3.) Involve your kids in extracurricular activities. Give your children a focus outside of your family unit. Put them in sports, encourage them to pursue academic interests, join a club, or start a hobby. All of these things help your child gain a sense of self-reliance and confidence. Not only does it help take the focus off of the military schedule or absence but kids begin to find a certain independence when they must rely on their own capabilities and contribute to a team effort.
4.) Utilize your extended family to support your children. The majority of military families live away from their extended families so making use of extended family is tricky. I also think it's very common with military families to not have extended families visit their duty station. Regardless of your extended families' involvement, I encourage you to take the lead for your military children. Here's the thing...my parents aren't the most child friendly (sorry folks). Nobody is a school teacher or has a 'Parent of the Year' award. But my parents bring something to the table I typically do not. Namely, patience and acceptance, in the form of less rules and more laughs. Plus, they have bigger houses in the middle of nowhere so my kids can run free. We try to plan an annual trip to Iowa. When my husband is deployed I like to visit family at midpoint. By the time we visit, I'm sort of at the end of my rope with the kids and they with me. I look at the visit as 'filling my kids love tank'. When we can't be with family, I love to utilize Skype or Facetime. It really is the next best thing to being together. And my kids go crazy (literally) to be able to see and talk to their auntie or whomever we Skype.
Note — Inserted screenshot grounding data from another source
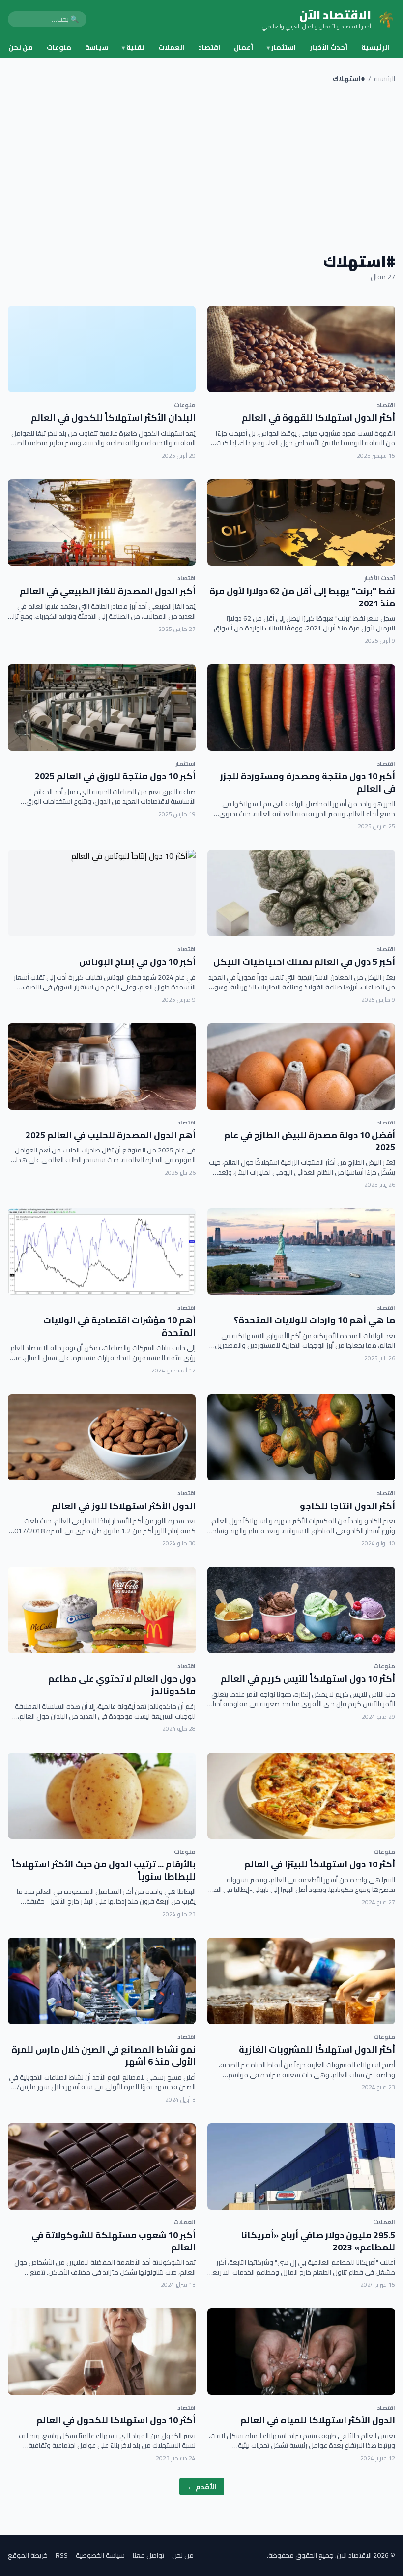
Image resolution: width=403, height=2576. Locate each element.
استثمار (281, 47)
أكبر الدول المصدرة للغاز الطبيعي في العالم (108, 591)
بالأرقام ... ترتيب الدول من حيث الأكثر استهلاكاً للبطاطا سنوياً (104, 1870)
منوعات (59, 47)
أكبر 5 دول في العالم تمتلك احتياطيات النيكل (304, 962)
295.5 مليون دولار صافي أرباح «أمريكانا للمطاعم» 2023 (318, 2241)
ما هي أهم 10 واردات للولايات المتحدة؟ (314, 1320)
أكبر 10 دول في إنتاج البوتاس (137, 962)
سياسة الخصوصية (100, 2555)
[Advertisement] (201, 168)
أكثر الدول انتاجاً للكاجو (347, 1506)
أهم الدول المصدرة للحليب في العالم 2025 (111, 1135)
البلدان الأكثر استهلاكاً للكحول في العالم (113, 418)
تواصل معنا (148, 2555)
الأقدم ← (201, 2486)
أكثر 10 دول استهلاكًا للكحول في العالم (116, 2420)
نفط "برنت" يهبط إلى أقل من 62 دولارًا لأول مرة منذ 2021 (302, 597)
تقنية (133, 47)
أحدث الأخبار (328, 47)
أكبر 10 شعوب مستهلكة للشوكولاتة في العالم (113, 2241)
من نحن (20, 47)
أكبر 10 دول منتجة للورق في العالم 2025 (115, 776)
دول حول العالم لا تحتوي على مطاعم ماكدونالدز (122, 1685)
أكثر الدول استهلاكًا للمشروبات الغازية (317, 2049)
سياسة (96, 47)
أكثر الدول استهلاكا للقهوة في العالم (318, 418)
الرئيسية (375, 47)
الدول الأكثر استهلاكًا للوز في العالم (124, 1506)
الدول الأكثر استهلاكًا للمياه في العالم (317, 2420)
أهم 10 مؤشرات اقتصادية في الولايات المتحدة (119, 1326)
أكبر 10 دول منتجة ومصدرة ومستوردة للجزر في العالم (307, 782)
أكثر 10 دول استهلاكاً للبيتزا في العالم (319, 1864)
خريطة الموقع (28, 2555)
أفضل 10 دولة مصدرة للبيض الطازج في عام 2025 (309, 1141)
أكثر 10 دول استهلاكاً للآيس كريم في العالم (308, 1679)
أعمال (243, 47)
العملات (171, 47)
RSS (62, 2555)
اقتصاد (209, 47)
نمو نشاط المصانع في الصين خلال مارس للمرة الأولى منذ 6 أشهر (103, 2055)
5.) Reap the benefits. There are definite perks to being a military family. For me, it is being stationed in states and countries I would have to spend thousands of dollars to visit. I always point out to my kids how fortunate we are to be able to just go and do. And then, we just go and do. Why not?!? Those are the perks and military families should take full advantage. When we attend community sponsored events, I always make sure the kids know the group putting on the event is saying 'Thank You'. I want our kids to know the bigger picture. Their dad sacrifices for the freedom of the nation. And people recognize his work. As military kids, they also sacrifice and it does not go unnoticed.
Small as kids are, they truly do serve our country too. I think it's important to help make them as successful as possible. What are some things you do to 'safeguard' your kids from the stressors of military life?